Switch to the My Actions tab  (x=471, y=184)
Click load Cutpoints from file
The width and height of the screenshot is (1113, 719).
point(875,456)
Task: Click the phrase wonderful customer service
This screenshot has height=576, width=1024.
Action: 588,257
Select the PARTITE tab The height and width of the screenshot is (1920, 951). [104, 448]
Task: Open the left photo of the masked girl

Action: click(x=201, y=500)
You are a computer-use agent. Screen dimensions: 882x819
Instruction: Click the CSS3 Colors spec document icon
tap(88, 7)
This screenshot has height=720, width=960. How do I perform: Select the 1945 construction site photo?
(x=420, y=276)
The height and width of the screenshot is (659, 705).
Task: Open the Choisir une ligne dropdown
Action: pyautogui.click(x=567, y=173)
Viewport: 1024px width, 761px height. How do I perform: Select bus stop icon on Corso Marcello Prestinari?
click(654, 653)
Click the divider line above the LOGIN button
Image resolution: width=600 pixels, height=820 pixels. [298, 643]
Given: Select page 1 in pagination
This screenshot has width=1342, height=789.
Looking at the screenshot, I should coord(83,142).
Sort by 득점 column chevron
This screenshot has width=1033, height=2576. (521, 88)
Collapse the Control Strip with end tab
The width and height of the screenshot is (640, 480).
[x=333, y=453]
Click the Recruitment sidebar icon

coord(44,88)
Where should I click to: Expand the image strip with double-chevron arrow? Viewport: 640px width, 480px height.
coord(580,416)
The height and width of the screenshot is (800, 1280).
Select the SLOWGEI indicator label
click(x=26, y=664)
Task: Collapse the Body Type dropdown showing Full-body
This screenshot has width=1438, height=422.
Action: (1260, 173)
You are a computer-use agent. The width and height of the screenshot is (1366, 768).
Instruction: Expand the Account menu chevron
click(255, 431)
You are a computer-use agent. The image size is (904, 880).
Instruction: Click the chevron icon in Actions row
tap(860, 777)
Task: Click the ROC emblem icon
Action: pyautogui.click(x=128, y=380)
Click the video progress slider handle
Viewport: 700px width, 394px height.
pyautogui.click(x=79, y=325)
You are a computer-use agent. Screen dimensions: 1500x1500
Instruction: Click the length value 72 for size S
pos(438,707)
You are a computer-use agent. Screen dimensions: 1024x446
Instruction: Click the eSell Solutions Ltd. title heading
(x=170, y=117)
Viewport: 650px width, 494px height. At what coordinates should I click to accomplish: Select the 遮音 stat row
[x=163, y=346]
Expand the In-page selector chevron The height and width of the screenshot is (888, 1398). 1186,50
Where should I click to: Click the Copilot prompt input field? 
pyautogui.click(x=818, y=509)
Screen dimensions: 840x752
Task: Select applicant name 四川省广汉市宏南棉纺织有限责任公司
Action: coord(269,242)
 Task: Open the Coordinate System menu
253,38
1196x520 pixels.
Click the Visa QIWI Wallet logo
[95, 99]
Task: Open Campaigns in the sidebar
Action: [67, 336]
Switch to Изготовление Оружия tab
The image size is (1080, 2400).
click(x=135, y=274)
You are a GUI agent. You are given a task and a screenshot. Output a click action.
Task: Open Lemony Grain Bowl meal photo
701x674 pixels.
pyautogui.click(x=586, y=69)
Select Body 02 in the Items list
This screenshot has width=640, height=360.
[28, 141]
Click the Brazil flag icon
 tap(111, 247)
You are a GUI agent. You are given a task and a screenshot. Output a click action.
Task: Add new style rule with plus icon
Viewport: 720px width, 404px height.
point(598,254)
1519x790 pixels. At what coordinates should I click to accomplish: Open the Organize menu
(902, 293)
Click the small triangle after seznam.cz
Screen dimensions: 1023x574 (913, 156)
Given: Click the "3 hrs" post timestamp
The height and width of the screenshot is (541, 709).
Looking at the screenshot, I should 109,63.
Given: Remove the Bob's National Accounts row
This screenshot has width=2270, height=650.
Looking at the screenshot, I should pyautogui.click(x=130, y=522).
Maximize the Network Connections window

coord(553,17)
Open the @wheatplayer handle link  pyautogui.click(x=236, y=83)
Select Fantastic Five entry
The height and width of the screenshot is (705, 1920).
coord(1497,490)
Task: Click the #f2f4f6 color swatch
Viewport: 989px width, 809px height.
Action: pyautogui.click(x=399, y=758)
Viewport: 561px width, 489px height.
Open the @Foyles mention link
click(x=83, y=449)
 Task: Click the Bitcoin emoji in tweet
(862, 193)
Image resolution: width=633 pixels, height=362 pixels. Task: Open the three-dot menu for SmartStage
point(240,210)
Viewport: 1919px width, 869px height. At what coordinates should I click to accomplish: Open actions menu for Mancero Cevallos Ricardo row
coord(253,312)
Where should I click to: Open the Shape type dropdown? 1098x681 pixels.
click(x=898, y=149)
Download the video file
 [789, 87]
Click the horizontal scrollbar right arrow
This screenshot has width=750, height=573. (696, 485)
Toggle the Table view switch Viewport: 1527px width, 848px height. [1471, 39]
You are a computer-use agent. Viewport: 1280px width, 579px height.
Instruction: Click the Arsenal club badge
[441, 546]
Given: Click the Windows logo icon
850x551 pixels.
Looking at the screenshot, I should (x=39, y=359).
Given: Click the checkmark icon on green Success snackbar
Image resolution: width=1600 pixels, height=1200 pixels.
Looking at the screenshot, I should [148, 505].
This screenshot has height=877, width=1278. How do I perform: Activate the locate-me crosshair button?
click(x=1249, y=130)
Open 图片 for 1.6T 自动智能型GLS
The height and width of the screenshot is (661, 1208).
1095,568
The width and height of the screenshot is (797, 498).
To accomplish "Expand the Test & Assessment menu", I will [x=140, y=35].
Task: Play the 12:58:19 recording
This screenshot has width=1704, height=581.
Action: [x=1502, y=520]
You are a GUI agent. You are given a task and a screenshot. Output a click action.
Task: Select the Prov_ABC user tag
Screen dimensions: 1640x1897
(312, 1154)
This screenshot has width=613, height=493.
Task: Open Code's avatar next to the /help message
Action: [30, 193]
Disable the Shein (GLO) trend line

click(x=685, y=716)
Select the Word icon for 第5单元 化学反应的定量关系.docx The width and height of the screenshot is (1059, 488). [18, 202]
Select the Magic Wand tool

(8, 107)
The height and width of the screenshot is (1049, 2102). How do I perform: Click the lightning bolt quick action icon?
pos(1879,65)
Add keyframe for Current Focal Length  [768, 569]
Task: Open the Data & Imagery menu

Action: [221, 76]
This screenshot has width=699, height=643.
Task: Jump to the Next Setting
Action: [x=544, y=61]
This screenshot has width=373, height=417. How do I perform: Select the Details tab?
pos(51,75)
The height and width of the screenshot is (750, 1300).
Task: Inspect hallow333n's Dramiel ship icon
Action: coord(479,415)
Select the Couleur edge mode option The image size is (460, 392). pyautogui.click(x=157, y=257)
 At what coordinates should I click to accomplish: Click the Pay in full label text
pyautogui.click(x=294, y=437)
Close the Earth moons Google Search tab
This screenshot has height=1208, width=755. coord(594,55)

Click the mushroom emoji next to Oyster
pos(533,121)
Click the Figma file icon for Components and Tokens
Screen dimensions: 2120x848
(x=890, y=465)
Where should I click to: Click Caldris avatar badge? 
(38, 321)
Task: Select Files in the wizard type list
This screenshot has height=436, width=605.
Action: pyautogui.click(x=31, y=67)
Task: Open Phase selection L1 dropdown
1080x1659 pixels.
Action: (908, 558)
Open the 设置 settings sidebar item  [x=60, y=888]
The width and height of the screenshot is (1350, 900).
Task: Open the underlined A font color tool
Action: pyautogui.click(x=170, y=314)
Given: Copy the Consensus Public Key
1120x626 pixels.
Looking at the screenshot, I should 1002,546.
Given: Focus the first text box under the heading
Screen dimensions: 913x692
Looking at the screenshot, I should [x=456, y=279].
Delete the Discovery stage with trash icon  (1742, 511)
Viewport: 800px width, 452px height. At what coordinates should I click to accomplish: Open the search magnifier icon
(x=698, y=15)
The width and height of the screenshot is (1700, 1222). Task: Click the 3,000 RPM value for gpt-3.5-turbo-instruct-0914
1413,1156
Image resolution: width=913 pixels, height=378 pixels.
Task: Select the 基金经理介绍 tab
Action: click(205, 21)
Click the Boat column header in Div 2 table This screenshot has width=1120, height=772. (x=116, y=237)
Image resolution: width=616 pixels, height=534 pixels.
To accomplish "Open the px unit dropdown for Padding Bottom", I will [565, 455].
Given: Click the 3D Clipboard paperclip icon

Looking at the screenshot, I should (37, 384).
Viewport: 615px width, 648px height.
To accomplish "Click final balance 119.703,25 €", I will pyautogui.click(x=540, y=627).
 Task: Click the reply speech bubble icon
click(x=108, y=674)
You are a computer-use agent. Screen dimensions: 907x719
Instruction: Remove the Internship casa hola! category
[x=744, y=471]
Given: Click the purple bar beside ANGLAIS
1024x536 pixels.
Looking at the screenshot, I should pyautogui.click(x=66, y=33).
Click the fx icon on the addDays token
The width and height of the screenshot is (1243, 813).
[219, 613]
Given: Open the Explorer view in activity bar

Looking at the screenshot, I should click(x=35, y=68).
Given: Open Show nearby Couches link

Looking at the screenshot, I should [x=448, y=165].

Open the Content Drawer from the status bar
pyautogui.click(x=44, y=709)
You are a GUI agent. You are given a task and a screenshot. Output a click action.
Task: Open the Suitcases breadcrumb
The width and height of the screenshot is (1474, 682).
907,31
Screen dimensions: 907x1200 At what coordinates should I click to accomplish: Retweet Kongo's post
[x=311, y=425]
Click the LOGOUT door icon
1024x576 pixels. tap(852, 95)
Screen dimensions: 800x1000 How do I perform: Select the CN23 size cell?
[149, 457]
+ + + + +
Starting with the line that contains "Task: Click the reply speech bubble icon", output every line through the end of the listing above, unchanged.

 Task: Click the reply speech bubble icon
click(x=108, y=674)
You are a computer-use agent. Screen dimensions: 907x719
Instruction: Remove the Internship casa hola! category
[x=744, y=471]
Given: Click the purple bar beside ANGLAIS
1024x536 pixels.
Looking at the screenshot, I should pyautogui.click(x=66, y=33).
Click the fx icon on the addDays token
The width and height of the screenshot is (1243, 813).
[219, 613]
Given: Open the Explorer view in activity bar

Looking at the screenshot, I should click(x=35, y=68).
Given: Open Show nearby Couches link

Looking at the screenshot, I should [x=448, y=165].

Open the Content Drawer from the status bar
pyautogui.click(x=44, y=709)
You are a GUI agent. You are given a task and a screenshot. Output a click action.
Task: Open the Suitcases breadcrumb
The width and height of the screenshot is (1474, 682).
907,31
Screen dimensions: 907x1200 At what coordinates should I click to accomplish: Retweet Kongo's post
[x=311, y=425]
Click the LOGOUT door icon
1024x576 pixels. tap(852, 95)
Screen dimensions: 800x1000 How do I perform: Select the CN23 size cell?
[149, 457]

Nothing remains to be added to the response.